| EXCERPT PROVIDED |
▬▬▬

HARLINGEN — “My husband needs a kidney.”
The words on a woman’s T-shirt grabbed Eva Lopez’s attention and wouldn’t let go. She was drawn to the woman like a magnet.
“Hello?” she said to Cynthia De La Rosa. “Are you looking for a kidney donor for your husband?”
From that singular meeting at Walmart, a series of events led to Lopez donating a kidney to De La Rosa’s husband, Joe Cortez, all from Harlingen. The surgery took place yesterday in San Antonio.
It all began with a chance turn down the shampoo aisle. Lopez didn’t need anything in that aisle, but something told her she needed to be there.
She immediately found what she is always looking for: an opportunity to help.
“The way I was raised, my mother always taught us to be charitable,” said Lopez, 36. “I see, ‘so and so needs a kidney.’”
She began speaking with De La Rosa, thinking she could just post something on Facebook to see if her friends would step up. Then Cortez, 45, approached them.
“I asked, ‘Well, what’s your blood type,’ and he said, ‘O positive’ and I’m O positive,” she recalled. “I said, ‘Woe, I can probably be a donor.’ It just spilled out of my mouth. I said I’ll do this.”
Her daughter Kaitlyn, 15, knew she was a helpful person. She’s accustomed to her mother handing people umbrellas in the rain and pulling over to help lost pets. However, this offer to donate an organ had just taken it to another level.

▬▬▬

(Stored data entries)
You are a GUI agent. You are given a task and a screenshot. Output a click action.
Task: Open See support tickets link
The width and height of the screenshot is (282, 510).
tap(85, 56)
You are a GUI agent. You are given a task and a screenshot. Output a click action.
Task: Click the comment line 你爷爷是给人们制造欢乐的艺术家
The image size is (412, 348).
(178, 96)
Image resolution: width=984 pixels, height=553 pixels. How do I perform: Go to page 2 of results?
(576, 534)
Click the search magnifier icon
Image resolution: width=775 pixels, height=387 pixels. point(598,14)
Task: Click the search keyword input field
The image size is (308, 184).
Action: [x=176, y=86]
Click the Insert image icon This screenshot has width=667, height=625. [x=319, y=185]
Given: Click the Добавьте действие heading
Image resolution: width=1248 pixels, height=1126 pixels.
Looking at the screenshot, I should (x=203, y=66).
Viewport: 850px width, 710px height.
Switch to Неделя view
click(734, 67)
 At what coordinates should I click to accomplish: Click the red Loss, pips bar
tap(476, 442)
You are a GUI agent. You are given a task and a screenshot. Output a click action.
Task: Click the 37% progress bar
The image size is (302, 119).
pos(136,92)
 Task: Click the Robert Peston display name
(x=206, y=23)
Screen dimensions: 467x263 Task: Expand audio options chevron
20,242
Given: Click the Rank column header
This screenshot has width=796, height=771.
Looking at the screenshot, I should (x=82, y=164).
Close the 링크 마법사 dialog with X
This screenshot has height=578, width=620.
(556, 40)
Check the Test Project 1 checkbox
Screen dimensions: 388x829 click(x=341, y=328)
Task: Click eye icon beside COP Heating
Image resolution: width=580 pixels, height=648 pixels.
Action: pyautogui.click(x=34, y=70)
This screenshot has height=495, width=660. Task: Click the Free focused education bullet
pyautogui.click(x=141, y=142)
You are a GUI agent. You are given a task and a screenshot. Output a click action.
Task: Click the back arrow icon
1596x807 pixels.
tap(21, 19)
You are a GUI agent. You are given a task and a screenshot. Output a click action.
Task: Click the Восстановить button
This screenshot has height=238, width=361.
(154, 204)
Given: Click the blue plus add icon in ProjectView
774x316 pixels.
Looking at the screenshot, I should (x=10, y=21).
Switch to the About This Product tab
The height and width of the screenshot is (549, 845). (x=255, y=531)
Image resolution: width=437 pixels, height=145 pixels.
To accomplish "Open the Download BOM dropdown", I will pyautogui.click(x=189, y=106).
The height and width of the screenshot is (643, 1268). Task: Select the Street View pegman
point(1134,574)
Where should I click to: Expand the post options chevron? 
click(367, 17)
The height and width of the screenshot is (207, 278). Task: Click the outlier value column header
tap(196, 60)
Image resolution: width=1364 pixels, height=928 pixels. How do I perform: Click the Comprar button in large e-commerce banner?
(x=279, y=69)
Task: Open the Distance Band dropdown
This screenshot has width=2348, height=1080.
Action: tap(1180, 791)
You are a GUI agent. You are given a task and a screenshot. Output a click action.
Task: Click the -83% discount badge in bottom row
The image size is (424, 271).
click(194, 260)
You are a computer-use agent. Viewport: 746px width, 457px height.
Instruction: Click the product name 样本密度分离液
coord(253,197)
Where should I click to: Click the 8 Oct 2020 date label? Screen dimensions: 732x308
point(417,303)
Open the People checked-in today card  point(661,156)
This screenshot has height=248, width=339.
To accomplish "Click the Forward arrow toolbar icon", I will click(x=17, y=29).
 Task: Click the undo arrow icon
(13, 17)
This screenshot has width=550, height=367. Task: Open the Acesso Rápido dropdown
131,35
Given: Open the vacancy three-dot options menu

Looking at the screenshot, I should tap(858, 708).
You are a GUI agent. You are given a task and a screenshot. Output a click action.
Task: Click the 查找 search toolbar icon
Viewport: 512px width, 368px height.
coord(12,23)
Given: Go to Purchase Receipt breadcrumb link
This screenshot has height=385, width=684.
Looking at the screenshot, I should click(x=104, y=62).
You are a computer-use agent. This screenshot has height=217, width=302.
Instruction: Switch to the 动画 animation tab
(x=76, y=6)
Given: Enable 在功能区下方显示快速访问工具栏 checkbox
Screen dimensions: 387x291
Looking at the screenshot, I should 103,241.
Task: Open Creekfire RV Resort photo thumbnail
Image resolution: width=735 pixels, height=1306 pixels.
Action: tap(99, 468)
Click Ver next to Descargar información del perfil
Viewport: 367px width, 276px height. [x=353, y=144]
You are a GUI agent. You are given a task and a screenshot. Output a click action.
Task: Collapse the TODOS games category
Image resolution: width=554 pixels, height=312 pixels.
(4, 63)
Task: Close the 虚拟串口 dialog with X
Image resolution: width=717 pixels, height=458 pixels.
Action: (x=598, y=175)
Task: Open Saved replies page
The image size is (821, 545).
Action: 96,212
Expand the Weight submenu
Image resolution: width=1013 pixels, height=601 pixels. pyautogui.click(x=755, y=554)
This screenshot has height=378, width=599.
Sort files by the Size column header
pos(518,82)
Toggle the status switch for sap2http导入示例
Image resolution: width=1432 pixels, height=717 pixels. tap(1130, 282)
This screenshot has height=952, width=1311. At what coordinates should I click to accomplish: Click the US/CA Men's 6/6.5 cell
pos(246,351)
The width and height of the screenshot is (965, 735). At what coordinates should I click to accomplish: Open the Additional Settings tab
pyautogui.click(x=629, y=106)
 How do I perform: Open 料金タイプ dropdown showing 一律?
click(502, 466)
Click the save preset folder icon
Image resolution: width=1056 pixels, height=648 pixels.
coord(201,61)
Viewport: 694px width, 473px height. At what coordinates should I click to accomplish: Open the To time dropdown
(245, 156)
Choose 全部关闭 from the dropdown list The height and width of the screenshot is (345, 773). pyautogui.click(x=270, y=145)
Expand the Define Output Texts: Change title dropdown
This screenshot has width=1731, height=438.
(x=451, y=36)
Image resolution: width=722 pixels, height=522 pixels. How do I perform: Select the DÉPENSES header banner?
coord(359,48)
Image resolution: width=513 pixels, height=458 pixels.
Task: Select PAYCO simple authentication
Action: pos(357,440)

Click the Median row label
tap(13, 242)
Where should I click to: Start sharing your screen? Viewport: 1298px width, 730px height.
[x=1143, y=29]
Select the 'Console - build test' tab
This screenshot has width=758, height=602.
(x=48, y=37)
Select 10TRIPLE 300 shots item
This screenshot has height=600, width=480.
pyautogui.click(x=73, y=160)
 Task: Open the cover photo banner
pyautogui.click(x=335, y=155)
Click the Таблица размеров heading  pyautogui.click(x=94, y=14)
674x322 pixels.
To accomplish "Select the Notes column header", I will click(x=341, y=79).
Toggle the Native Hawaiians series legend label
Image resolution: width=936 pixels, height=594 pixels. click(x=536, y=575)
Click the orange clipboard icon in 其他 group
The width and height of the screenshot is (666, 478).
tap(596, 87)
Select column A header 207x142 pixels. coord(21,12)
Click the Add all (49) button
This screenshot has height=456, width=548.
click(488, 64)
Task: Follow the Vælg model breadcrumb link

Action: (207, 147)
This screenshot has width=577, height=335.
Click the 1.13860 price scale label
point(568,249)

▬▬▬

| WHAT TO DO |
1 > Answer these questions using the article about the kidney donation above:
(a) In which store did Eva Lopez first meet Cynthia De La Rosa?
(b) What blood type did Joe Cortez say he had?
(c) How old is Lopez's daughter Kaitlyn?
2 > List every person the kidney donation article names.

| SET OF ANSWERS |
1 >
(a) Walmart
(b) O positive
(c) 15

2 >
Eva Lopez
Cynthia De La Rosa
Joe Cortez
Kaitlyn